── Input rows

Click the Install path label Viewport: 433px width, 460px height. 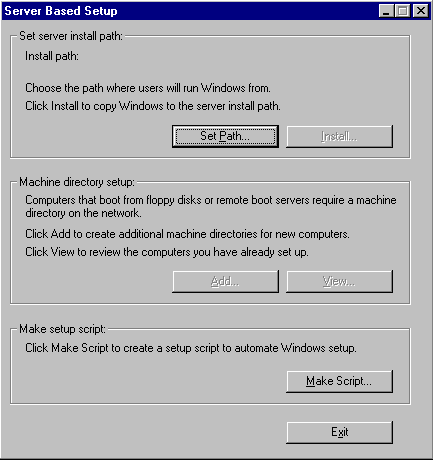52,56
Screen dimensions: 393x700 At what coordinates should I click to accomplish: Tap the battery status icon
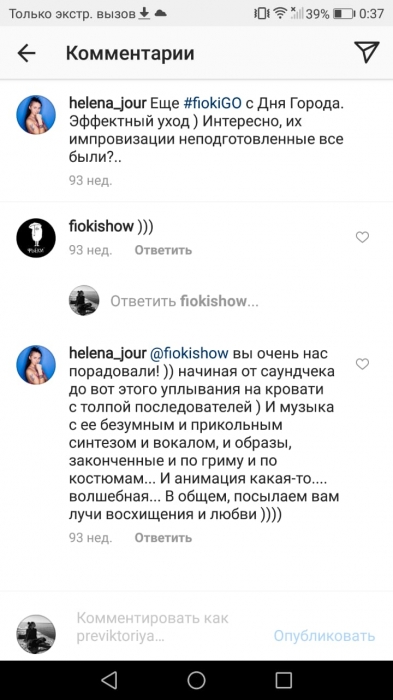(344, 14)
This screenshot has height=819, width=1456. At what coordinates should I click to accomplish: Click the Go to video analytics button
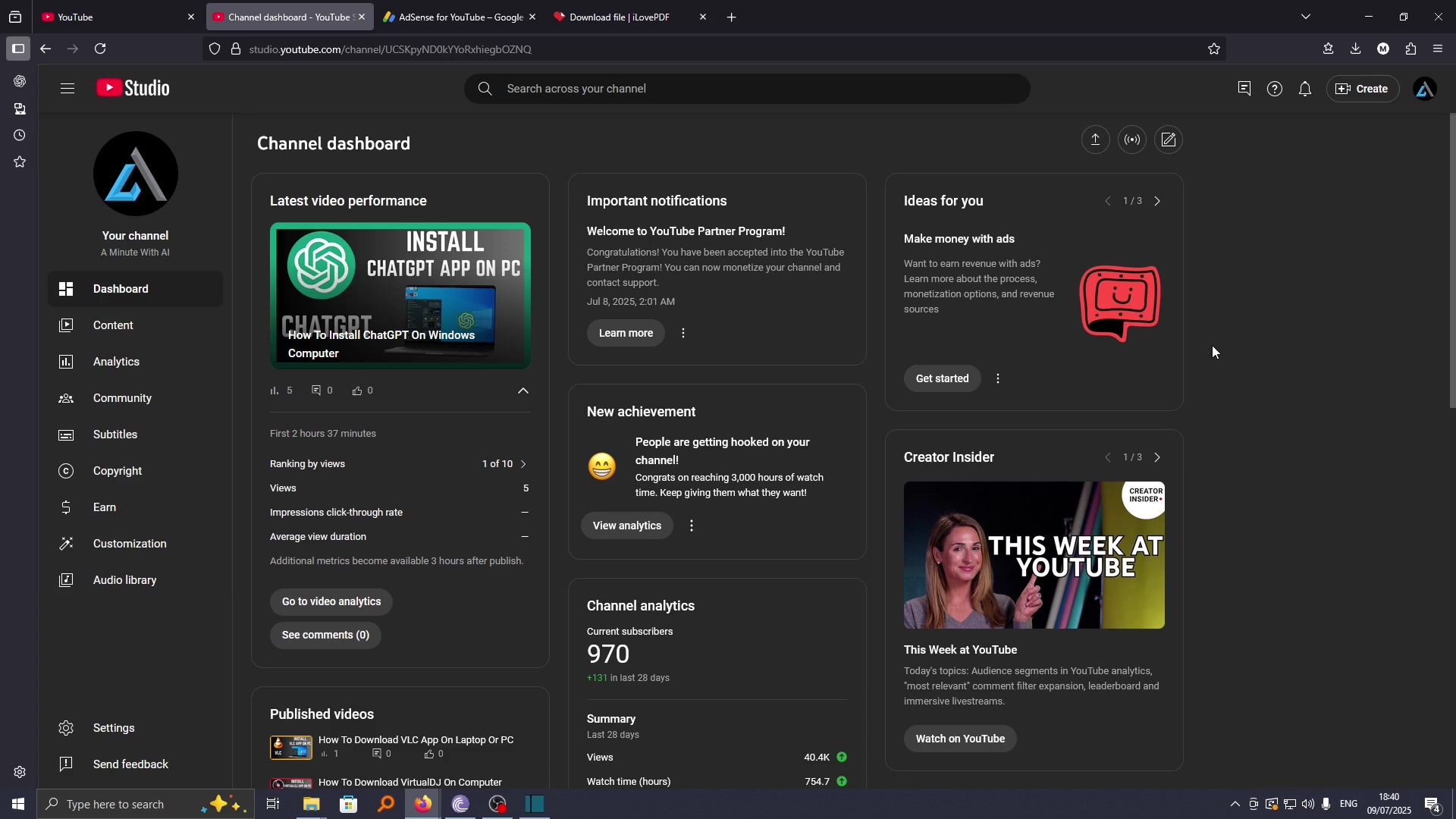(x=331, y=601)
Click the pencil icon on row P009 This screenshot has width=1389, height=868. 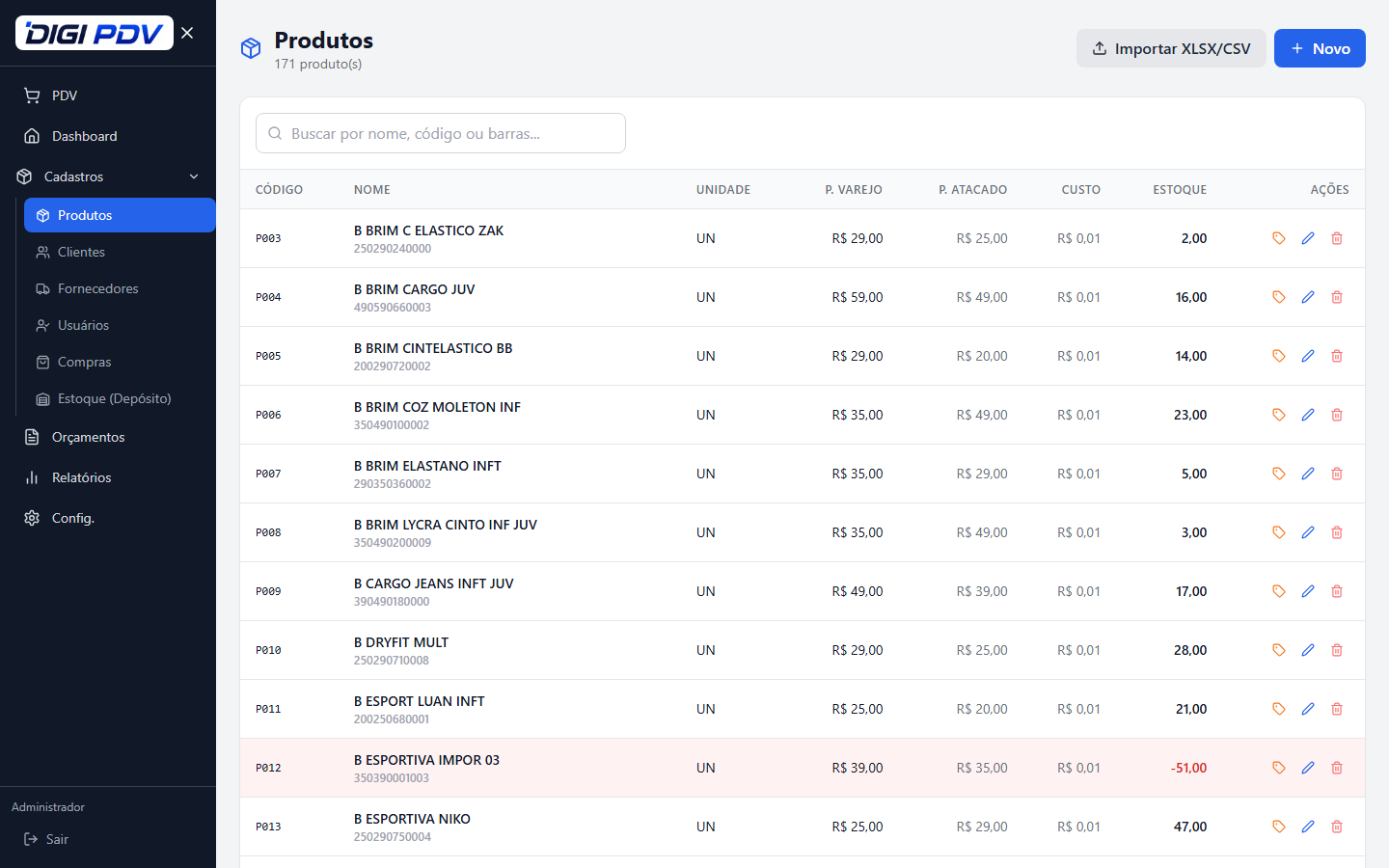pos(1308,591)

────

Your instructions — Pull out every line of the material above that contains the string "coordinates", with uppercase and lowercase treated as distinct.

Result —
Screen dimensions: 393x700 At what coordinates should I click to accomplish: Tap the battery status icon
This screenshot has height=819, width=1456. At what coordinates should I click to accomplish: Click the Go to video analytics button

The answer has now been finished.